BEGIN

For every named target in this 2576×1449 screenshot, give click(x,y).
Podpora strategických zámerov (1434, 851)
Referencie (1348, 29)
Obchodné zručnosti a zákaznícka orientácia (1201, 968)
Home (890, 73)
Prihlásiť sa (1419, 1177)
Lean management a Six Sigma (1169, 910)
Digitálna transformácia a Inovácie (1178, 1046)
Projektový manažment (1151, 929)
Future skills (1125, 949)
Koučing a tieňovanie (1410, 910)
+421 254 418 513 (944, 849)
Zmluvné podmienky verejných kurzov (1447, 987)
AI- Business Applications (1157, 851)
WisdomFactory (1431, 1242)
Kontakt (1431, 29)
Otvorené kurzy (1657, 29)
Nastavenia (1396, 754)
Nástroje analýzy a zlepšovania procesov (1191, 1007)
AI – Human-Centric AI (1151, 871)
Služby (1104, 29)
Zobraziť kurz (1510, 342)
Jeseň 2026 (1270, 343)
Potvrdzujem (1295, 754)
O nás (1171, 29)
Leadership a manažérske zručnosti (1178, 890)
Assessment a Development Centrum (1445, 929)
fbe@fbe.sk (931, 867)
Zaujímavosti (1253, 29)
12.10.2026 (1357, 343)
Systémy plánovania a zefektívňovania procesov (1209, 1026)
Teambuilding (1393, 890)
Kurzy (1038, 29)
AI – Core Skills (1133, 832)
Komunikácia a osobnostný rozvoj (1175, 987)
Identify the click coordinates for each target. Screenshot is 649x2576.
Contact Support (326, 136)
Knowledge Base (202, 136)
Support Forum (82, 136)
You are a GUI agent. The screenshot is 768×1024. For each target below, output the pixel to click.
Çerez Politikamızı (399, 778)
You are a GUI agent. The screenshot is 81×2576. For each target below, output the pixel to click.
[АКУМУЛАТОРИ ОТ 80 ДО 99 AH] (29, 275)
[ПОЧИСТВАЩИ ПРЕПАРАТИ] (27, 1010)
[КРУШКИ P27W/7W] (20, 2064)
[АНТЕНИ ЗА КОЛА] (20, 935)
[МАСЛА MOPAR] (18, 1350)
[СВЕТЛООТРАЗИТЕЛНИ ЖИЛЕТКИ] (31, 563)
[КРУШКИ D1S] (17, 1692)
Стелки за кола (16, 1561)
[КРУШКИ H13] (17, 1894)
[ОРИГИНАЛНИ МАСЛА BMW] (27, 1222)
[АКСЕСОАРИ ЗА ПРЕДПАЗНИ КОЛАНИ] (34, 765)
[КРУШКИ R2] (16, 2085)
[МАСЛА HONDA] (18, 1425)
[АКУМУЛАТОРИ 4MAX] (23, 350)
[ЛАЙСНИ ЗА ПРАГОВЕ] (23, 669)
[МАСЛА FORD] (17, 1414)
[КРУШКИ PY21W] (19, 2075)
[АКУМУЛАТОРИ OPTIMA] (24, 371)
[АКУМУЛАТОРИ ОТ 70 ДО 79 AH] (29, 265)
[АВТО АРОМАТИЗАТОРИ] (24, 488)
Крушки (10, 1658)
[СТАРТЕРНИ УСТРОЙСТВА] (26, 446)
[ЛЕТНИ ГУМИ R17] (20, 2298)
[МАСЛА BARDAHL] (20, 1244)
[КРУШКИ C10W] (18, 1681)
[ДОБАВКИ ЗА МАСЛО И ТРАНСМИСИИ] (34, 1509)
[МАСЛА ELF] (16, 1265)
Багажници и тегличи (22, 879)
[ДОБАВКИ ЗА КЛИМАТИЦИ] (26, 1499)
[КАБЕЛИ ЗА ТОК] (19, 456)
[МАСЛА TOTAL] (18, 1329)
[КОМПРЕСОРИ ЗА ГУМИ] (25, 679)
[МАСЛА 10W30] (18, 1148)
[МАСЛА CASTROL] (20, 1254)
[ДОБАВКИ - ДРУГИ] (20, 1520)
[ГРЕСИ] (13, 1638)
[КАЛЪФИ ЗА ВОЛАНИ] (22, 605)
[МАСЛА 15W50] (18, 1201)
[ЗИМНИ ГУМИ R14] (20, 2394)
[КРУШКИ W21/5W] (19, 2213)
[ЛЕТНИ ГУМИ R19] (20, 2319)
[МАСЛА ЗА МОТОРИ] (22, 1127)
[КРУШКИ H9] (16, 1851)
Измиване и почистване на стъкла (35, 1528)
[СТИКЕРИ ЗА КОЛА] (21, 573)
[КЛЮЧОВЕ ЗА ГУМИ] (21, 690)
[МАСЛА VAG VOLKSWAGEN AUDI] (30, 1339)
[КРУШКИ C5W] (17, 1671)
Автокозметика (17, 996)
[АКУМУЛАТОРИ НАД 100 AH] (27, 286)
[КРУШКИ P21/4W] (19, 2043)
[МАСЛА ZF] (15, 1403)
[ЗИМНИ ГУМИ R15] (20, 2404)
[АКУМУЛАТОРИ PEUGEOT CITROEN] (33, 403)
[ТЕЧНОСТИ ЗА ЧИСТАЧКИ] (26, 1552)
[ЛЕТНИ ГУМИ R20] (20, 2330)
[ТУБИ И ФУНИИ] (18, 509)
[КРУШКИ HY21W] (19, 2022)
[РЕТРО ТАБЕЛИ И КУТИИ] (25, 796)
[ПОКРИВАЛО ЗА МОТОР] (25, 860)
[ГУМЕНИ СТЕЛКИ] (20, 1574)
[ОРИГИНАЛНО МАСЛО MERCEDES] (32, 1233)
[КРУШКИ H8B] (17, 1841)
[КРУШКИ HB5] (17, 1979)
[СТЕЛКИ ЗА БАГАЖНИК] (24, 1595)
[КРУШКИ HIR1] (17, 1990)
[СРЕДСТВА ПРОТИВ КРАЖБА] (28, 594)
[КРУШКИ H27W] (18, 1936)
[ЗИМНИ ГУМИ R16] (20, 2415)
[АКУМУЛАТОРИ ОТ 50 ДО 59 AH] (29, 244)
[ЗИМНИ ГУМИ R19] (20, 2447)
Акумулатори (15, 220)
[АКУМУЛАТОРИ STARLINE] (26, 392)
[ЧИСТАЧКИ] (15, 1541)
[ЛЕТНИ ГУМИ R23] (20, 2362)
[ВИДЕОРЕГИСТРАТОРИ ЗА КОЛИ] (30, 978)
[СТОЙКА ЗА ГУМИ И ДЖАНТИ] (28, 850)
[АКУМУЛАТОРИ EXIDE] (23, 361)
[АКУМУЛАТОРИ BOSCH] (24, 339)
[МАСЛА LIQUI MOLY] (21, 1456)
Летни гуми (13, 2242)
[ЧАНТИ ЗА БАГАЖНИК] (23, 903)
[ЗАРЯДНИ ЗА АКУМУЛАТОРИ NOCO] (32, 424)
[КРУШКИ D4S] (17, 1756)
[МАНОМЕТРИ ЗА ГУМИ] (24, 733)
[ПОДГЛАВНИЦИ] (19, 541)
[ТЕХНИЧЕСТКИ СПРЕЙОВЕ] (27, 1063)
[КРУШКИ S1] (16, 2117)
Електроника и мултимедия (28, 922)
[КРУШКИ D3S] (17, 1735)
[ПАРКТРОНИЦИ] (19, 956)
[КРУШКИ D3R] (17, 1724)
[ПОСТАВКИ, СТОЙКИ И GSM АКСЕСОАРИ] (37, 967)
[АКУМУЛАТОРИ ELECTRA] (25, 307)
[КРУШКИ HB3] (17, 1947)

END

What you will do:
Please restate the data word for word, every record included.

Solution for this exercise:
For every named target in this 2576×1449 screenshot, give click(x,y).
Podpora strategických zámerov (1434, 851)
Referencie (1348, 29)
Obchodné zručnosti a zákaznícka orientácia (1201, 968)
Home (890, 73)
Prihlásiť sa (1419, 1177)
Lean management a Six Sigma (1169, 910)
Digitálna transformácia a Inovácie (1178, 1046)
Projektový manažment (1151, 929)
Future skills (1125, 949)
Koučing a tieňovanie (1410, 910)
+421 254 418 513 (944, 849)
Zmluvné podmienky verejných kurzov (1447, 987)
AI- Business Applications (1157, 851)
WisdomFactory (1431, 1242)
Kontakt (1431, 29)
Otvorené kurzy (1657, 29)
Nastavenia (1396, 754)
Nástroje analýzy a zlepšovania procesov (1191, 1007)
AI – Human-Centric AI (1151, 871)
Služby (1104, 29)
Zobraziť kurz (1510, 342)
Jeseň 2026 (1270, 343)
Potvrdzujem (1295, 754)
O nás (1171, 29)
Leadership a manažérske zručnosti (1178, 890)
Assessment a Development Centrum (1445, 929)
fbe@fbe.sk (931, 867)
Zaujímavosti (1253, 29)
12.10.2026 (1357, 343)
Systémy plánovania a zefektívňovania procesov (1209, 1026)
Teambuilding (1393, 890)
Kurzy (1038, 29)
AI – Core Skills (1133, 832)
Komunikácia a osobnostný rozvoj (1175, 987)
Identify the click coordinates for each target. Screenshot is 649x2576.
Contact Support (326, 136)
Knowledge Base (202, 136)
Support Forum (82, 136)
You are a GUI agent. The screenshot is 768×1024. For each target below, output the pixel to click.
Çerez Politikamızı (399, 778)
You are a GUI agent. The screenshot is 81×2576. For each target below, output the pixel to click.
[АКУМУЛАТОРИ ОТ 80 ДО 99 AH] (29, 275)
[ПОЧИСТВАЩИ ПРЕПАРАТИ] (27, 1010)
[КРУШКИ P27W/7W] (20, 2064)
[АНТЕНИ ЗА КОЛА] (20, 935)
[МАСЛА MOPAR] (18, 1350)
[СВЕТЛООТРАЗИТЕЛНИ ЖИЛЕТКИ] (31, 563)
[КРУШКИ D1S] (17, 1692)
Стелки за кола (16, 1561)
[КРУШКИ H13] (17, 1894)
[ОРИГИНАЛНИ МАСЛА BMW] (27, 1222)
[АКСЕСОАРИ ЗА ПРЕДПАЗНИ КОЛАНИ] (34, 765)
[КРУШКИ R2] (16, 2085)
[МАСЛА HONDA] (18, 1425)
[АКУМУЛАТОРИ 4MAX] (23, 350)
[ЛАЙСНИ ЗА ПРАГОВЕ] (23, 669)
[МАСЛА FORD] (17, 1414)
[КРУШКИ PY21W] (19, 2075)
[АКУМУЛАТОРИ OPTIMA] (24, 371)
[АКУМУЛАТОРИ ОТ 70 ДО 79 AH] (29, 265)
[АВТО АРОМАТИЗАТОРИ] (24, 488)
Крушки (10, 1658)
[СТАРТЕРНИ УСТРОЙСТВА] (26, 446)
[ЛЕТНИ ГУМИ R17] (20, 2298)
[МАСЛА BARDAHL] (20, 1244)
[КРУШКИ C10W] (18, 1681)
[ДОБАВКИ ЗА МАСЛО И ТРАНСМИСИИ] (34, 1509)
[МАСЛА ELF] (16, 1265)
Багажници и тегличи (22, 879)
[ДОБАВКИ ЗА КЛИМАТИЦИ] (26, 1499)
[КАБЕЛИ ЗА ТОК] (19, 456)
[МАСЛА TOTAL] (18, 1329)
[КОМПРЕСОРИ ЗА ГУМИ] (25, 679)
[МАСЛА 10W30] (18, 1148)
[МАСЛА CASTROL] (20, 1254)
[ДОБАВКИ - ДРУГИ] (20, 1520)
[ГРЕСИ] (13, 1638)
[КАЛЪФИ ЗА ВОЛАНИ] (22, 605)
[МАСЛА 15W50] (18, 1201)
[ЗИМНИ ГУМИ R14] (20, 2394)
[КРУШКИ W21/5W] (19, 2213)
[ЛЕТНИ ГУМИ R19] (20, 2319)
[МАСЛА ЗА МОТОРИ] (22, 1127)
[КРУШКИ H9] (16, 1851)
Измиване и почистване на стъкла (35, 1528)
[СТИКЕРИ ЗА КОЛА] (21, 573)
[КЛЮЧОВЕ ЗА ГУМИ] (21, 690)
[МАСЛА VAG VOLKSWAGEN AUDI] (30, 1339)
[КРУШКИ C5W] (17, 1671)
Автокозметика (17, 996)
[АКУМУЛАТОРИ НАД 100 AH] (27, 286)
[КРУШКИ P21/4W] (19, 2043)
[МАСЛА ZF] (15, 1403)
[ЗИМНИ ГУМИ R15] (20, 2404)
[АКУМУЛАТОРИ PEUGEOT CITROEN] (33, 403)
[ТЕЧНОСТИ ЗА ЧИСТАЧКИ] (26, 1552)
[ЛЕТНИ ГУМИ R20] (20, 2330)
[ТУБИ И ФУНИИ] (18, 509)
[КРУШКИ HY21W] (19, 2022)
[РЕТРО ТАБЕЛИ И КУТИИ] (25, 796)
[ПОКРИВАЛО ЗА МОТОР] (25, 860)
[ГУМЕНИ СТЕЛКИ] (20, 1574)
[ОРИГИНАЛНО МАСЛО MERCEDES] (32, 1233)
[КРУШКИ H8B] (17, 1841)
[КРУШКИ HB5] (17, 1979)
[СТЕЛКИ ЗА БАГАЖНИК] (24, 1595)
[КРУШКИ HIR1] (17, 1990)
[СРЕДСТВА ПРОТИВ КРАЖБА] (28, 594)
[КРУШКИ H27W] (18, 1936)
[ЗИМНИ ГУМИ R16] (20, 2415)
[АКУМУЛАТОРИ ОТ 50 ДО 59 AH] (29, 244)
[ЗИМНИ ГУМИ R19] (20, 2447)
Акумулатори (15, 220)
[АКУМУЛАТОРИ STARLINE] (26, 392)
[ЧИСТАЧКИ] (15, 1541)
[ЛЕТНИ ГУМИ R23] (20, 2362)
[ВИДЕОРЕГИСТРАТОРИ ЗА КОЛИ] (30, 978)
[СТОЙКА ЗА ГУМИ И ДЖАНТИ] (28, 850)
[АКУМУЛАТОРИ EXIDE] (23, 361)
[АКУМУЛАТОРИ BOSCH] (24, 339)
[МАСЛА LIQUI MOLY] (21, 1456)
Летни гуми (13, 2242)
[ЧАНТИ ЗА БАГАЖНИК] (23, 903)
[ЗАРЯДНИ ЗА АКУМУЛАТОРИ NOCO] (32, 424)
[КРУШКИ D4S] (17, 1756)
[МАНОМЕТРИ ЗА ГУМИ] (24, 733)
[ПОДГЛАВНИЦИ] (19, 541)
[ТЕХНИЧЕСТКИ СПРЕЙОВЕ] (27, 1063)
[КРУШКИ S1] (16, 2117)
Електроника и мултимедия (28, 922)
[КРУШКИ D3S] (17, 1735)
[ПАРКТРОНИЦИ] (19, 956)
[КРУШКИ D3R] (17, 1724)
[ПОСТАВКИ, СТОЙКИ И GSM АКСЕСОАРИ] (37, 967)
[АКУМУЛАТОРИ ELECTRA] (25, 307)
[КРУШКИ HB3] (17, 1947)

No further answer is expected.